Misset staat op het standpunt dat al deze talen dezelfde rechten hebben en dat zij die rechten behoren te houden. Het communicatieprobleem moet volgens hem worden opgelost door te investeren in uitgebreide en intensieve vertaalopleidingen en een verdere ontwikkeling van de vertaaltechnologie. Misset: "De huidige computer-ondersteunde vertaler maakt, via spraakherkenning en vertaalmachine, plaats voor de vertalerondersteunde computer…… Aan taalkundige raadslieden, en dan op alle ambtelijke niveaus de taak om in de taalruimte de talen, vertalers en vertaaltechno-logie te integreren in de integratie. Een veeltalig Europa is geen noodzakelijk kwaad. Het is een noodzakelijk goed."

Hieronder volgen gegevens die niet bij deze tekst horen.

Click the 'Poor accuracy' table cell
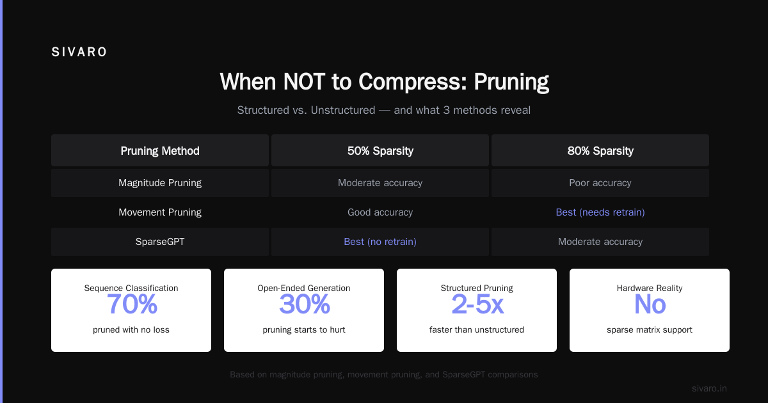The height and width of the screenshot is (403, 768). (600, 183)
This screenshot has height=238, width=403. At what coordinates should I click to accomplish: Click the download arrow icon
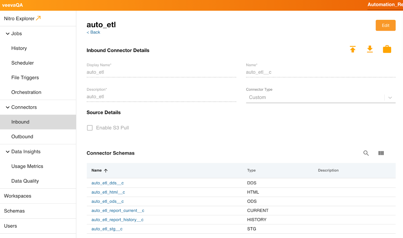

Jeroen Jansen is een andere mening toegedaan. In zijn artikel van 3 januari schrijft hij dat "niemand er belang bij heeft dat de talen van alle landen die tot de EU toetreden ook als officiële werktalen worden erkend." Zo'n erkenning zou volgens hem een Babylonische spraakverwarring tot gevolg hebben die de voortgang van de Europese eenwording en besluitvorming in de weg zou staan. Bovendien zou zo iets onbetaalbaar zijn.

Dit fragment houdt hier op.